Research has been actively conducted into a hardware accelerator for efficiently using a deep neural network (DNN) at low power. A neural network processing apparatus requires a large amount of operations on complex input data.

Particularly, in a device implemented with low power and low performance, a technology capable of efficiently processing an operation on a neural network is required to extract desired information by analyzing a large amount of input data in real time by using the neural network.

This Summary is provided to introduce a selection of concepts in a simplified form that are further described below in the Detailed Description. This Summary is not intended to identify key features or essential features of the claimed subject matter, nor is it intended to be used as an aid in determining the scope of the claimed subject matter.

Apparatuses and methods of performing a matrix multiplication operation of a neural network.

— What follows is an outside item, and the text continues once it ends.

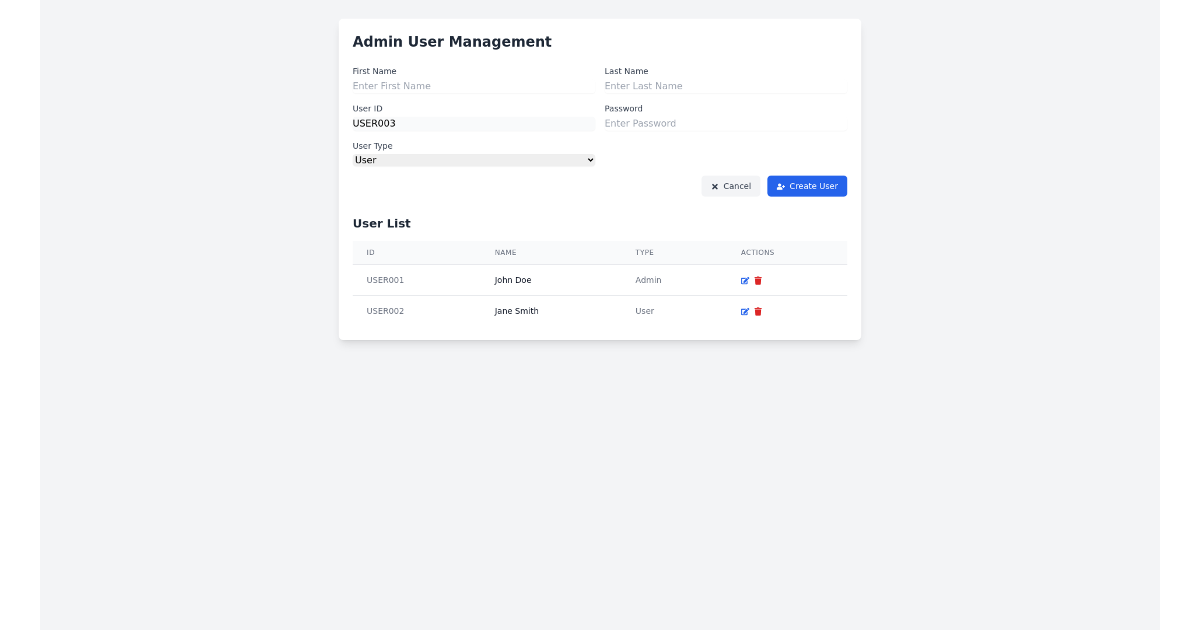The height and width of the screenshot is (630, 1200).
Task: Click the Password input field
Action: (x=725, y=123)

Computer-readable recording mediums that store a program that, when executed by a computer, performs the methods.

In one general aspect, a neural network apparatus includes: a memory having at least one program stored therein; and a processor to perform one or more operations by executing the at least one program, wherein the processor acquires an input feature map and an initial weight from the memory, determines whether to divide the initial weight in a column direction or a row direction according to whether a reshape operation and a transpose operation are performed before or after a matrix multiplication operation, generates division weights by dividing the initial weight by a head count in the determined column direction or row direction, generates intermediate feature maps by performing a matrix multiplication operation between the input feature map and the division weights, and generates a final feature map based on the intermediate feature maps.

The processor may generate the division weights by dividing the initial weight by a head count in the column direction of the initial weight when the reshape operation and the transpose operation are performed after the matrix multiplication operation, and generate the final feature map by concatenating the intermediate feature maps.

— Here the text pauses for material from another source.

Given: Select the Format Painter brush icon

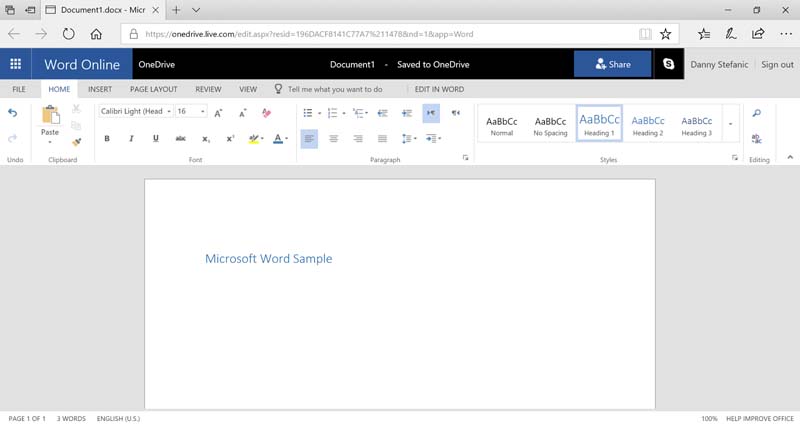Looking at the screenshot, I should 76,141.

The processor may generate the division weights by dividing the initial weight by a head count in the row direction of the initial weight when the reshape operation and the transpose operation are performed before the matrix multiplication operation, and generate the final feature map through an element-wise sum of the intermediate feature maps.

The matrix multiplication operation between the input feature map and the plurality of division weights may be one of a one-dimensional convolution operation and a two-dimensional convolution operation.

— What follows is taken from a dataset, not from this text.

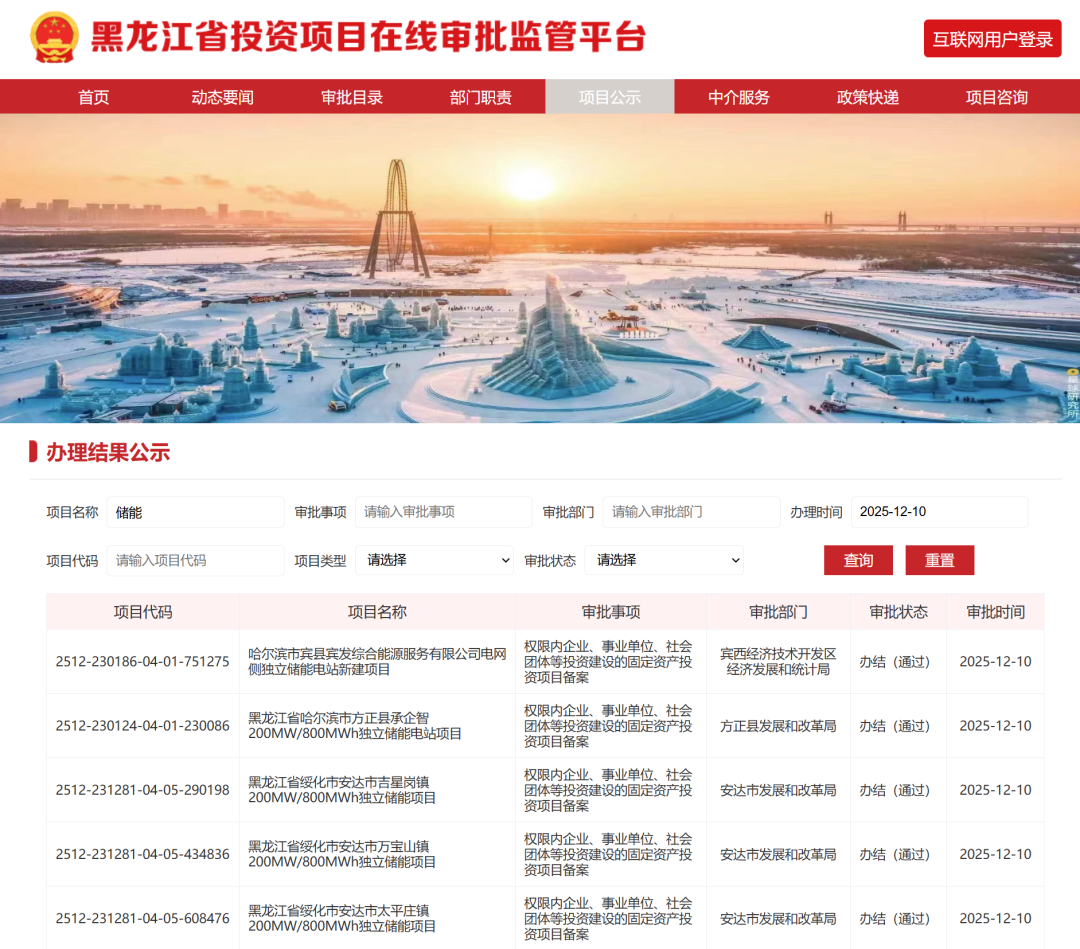Navigate to 政策快递 section
1080x949 pixels.
point(868,97)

The processor may include a weight divider, and the weight divider may divide the initial weight by the head count in one of the column direction and the row direction.

In another general aspect, a method includes: acquiring an input feature map and an initial weight from a memory; determining whether to divide the initial weight in one of a column direction or a row direction according to whether a reshape operation and a transpose operation are performed before or after a matrix multiplication operation; generating division weights by dividing the initial weight by a head count in the determined column direction or row direction; generating intermediate feature maps by performing the matrix multiplication operation between the input feature map and the division weights; and generating a final feature map based on the intermediate feature maps.

In another general aspect, a method includes: receiving an initial feature map and an initial weight; dividing the initial weight into division weights; performing a matrix multiplication operation between the input feature map and each of the division weights to generate intermediate feature maps; and manipulating the intermediate feature maps to generate an output feature map.

The method may include determining whether the input feature map has been subjected to a reshape operation and a transpose operation.

In a case in which the input feature map has been subjected to the reshape operation and the transpose operation, the initial weight may be divided into the division weights based on a head count of the initial weight in a row direction.

The method may include generating the output feature map as an element-wise sum of the intermediate feature maps.

In a case in which the input feature map has not been subjected to the reshape operation and the transpose operation, the initial weight may be divided into the division weights based on a head count of the initial weight in a column direction.

The method may include generating the output feature map by concatenating the intermediate feature maps.

In another general aspect, a computer-readable recording medium stores a program that, when executed by a computer, performs one or more of the methods.

Other features and aspects will be apparent from the following detailed description, the drawings, and the claims.

FIG. 1 is a diagram illustrating an operation performed in a deep neural network (DNN) according to an example.

FIG. 2 is a diagram for describing the relationship between an input feature map and an output feature map in a neural network according to an example.

FIGS. 3A and 3B are diagrams for describing a reshape operation and a transpose operation according to an example.

FIG. 4A is a diagram for describing a self-attention according to an example.

FIG. 4B is a diagram for describing a multihead self-attention according to an example.

FIG. 5A is a diagram for describing the number of times accessing a memory in the case of performing a reshape operation and a transpose operation, according to an example.

FIG. 5B is a diagram for describing the number of times accessing a memory in the case of not performing a reshape operation and a transpose operation, according to an example.

FIG. 6 is a diagram for describing a process of performing matrix multiplication by using a weight divider, according to an example.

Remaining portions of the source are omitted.